29
JOHN dejó la guitarra a un lado, casi violentamente, y comprobó la hora por enésima vez. El resto dejó de tocar.
—Ya no vendrá —afirmó Thomas—. Es demasiado tarde.
—¡Venga, John, ensayemos de una vez! Siempre falta uno u otro, ya lo sabes.
—Necesitamos a Paul —dijo con terquedad John. Y el tono de su voz fue conminatorio.
Henry se levantó de la batería.
—¡Vete al diablo, estás insoportable desde hace una semana!
—Yo me iré al diablo, pero tú tendrás que ir a la farmacia de Moore —le desafió John.
—¿A buscarte una aspirina?
—A comprar algo para que deje de sangrarte la nariz.
Henry dio un paso hacia él y fue Thomas el que se interpuso entre los dos, separándolos.
—Vamos, John, por favor.
—Si no se siente cómodo, que se largue. ¡Éste es mi grupo!
Henry tomó su chaqueta. Thomas dejó caer los brazos, abatido.
—Quédate con «tu grupo» —le dijo el batería desde la puerta—. Esto es una completa mierda.
John hizo un nuevo ademán, pero el disidente ya había cerrado la puerta. Thomas bajó la cabeza, abatido.
—¿Por qué siempre has de estropearlo todo? —protestó.
—¿Estropearlo todo yo? —gritó John. Luego, señaló hacia el lugar por el que se acababa de marchar Henry—. ¡Le doy la oportunidad a ese imbécil! ¿Y qué saco en limpio?
—Paul habrá tenido que hacer algo a última hora.
—Siempre es muy puntual, y si no, habría llamado.
Su compañero le miró de hito en hito, más relajado. Tenía un año más que él y medía casi un metro noventa. Solía ser paciente y reflexivo, un poco lento de reflejos. Ésa era la razón de que nunca entrase a tiempo en los compases. Suplía su falta de habilidad con el bajo derrochando grandes dosis de buena voluntad. Era lo suficiente, por el momento.

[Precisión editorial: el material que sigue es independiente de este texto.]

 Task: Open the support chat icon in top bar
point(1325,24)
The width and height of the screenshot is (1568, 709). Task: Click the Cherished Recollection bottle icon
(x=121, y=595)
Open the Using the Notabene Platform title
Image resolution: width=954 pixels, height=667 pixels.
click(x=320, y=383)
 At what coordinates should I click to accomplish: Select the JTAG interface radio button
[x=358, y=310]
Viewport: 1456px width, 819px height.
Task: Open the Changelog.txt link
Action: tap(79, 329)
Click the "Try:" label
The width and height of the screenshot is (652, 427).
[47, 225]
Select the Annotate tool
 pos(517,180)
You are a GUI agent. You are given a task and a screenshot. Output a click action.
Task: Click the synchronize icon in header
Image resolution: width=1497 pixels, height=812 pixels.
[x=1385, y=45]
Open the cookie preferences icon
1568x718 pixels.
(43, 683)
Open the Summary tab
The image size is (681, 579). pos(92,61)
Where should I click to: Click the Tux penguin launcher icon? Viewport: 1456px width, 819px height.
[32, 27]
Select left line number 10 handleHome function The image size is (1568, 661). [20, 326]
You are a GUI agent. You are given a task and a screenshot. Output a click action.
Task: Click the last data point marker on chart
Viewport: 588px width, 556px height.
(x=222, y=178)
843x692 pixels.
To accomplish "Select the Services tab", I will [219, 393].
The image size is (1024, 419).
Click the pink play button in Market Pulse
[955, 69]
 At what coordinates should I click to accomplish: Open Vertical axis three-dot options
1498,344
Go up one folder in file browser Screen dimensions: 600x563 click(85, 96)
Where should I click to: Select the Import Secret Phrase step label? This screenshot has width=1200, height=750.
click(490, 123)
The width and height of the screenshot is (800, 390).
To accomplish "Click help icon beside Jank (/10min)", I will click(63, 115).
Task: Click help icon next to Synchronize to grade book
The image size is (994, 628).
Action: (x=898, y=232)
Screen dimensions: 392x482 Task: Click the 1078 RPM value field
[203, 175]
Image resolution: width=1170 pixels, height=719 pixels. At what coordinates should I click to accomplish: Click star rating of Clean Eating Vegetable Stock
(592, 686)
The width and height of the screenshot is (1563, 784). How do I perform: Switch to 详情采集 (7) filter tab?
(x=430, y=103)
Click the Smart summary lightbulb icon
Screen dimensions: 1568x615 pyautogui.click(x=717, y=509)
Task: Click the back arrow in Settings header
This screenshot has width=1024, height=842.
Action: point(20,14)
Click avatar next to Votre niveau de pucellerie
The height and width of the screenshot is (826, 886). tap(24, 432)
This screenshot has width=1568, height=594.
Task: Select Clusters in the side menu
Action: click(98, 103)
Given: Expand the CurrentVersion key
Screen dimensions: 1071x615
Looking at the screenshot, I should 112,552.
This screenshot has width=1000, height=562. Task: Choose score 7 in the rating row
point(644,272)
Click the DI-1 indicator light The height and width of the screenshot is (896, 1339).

—Henry ha dicho una verdad después de todo.
John se plantó ante él.
—¿Ah, sí?
—Estás insoportable desde hace una semana.
—No es cierto.
—Lo es y lo sabes. ¿Es por lo de tu cumpleaños?
—No.
—Tu madre no vino, y apareció hace una semana, pero sólo un par de horas, el día que no viniste tú al ensayo.
—He dicho que no. Oye, ¿estás jugando a psicólogos?
Thomas respiró hondamente.
—No tienes por qué enfadarte conmigo. Te lo digo por que yo también sé lo que es eso. Desde que mi padre y mi madre se divorciaron, ella se casó con el otro y tuvo las gemelas, ya no la veo apenas. De todas formas, pienso que es su vida, ¿no?
John dejó escapar la furia retenida en su sangre.
—Mi tía dice que todo es culpa de la guerra.
—¡Oh, sí! —dijo Thomas, en tono sarcástico—. Ésa es la excusa.
—Nosotros seremos distintos; hemos aprendido la lección.
Suavemente, avanzando entre el silencio, oyeron unos pasos ahogados, discretos y, al mismo tiempo, rápidos y nerviosos. Tía Mimi se asomó a la puerta. Se extrañó al no oír ningún ruido. Se quedó un poco embobada.
—¿Qué pasa, tía?
La buena mujer recordó el motivo de su presencia allí.
—¡Oh, sí! —reaccionó—. Es ese amigo tuyo, Paul Ma… Maca…
—McCartney —la ayudó John.
—Bueno, da igual; está al teléfono. Dice que te pongas.
Siguió los pasos de su tía. Antes de salir, Thomas dijo:
—¿Lo ves, amasijo de nervios?
Llegó a la casa antes que ella y se precipitó al teléfono. Henry se había largado. Otro problema. La hoja del calendario marcaba el miércoles 31 de octubre. Un día que era mejor olvidar. Hablar con Paul solía serenarle. Él era de otra pasta.
—¿Paul? —preguntó—. ¿Qué diablos te ha pasado?
Por el auricular recibió una oleada de silencio.
—Paul, ¿estás ahí?
—John…
Era una voz débil, dolorida y vacía. Parecía llegar de un mundo muy lejano. Quien hablaba era un ser destrozado.
—¿Qué te pasa?
La respuesta tardó unos segundos. Pero cuando llegó a John, lo hizo con la fuerza de un terremoto devastador.
—Es… mi madre —dijo Paul McCartney—. Ha… ha muerto hoy.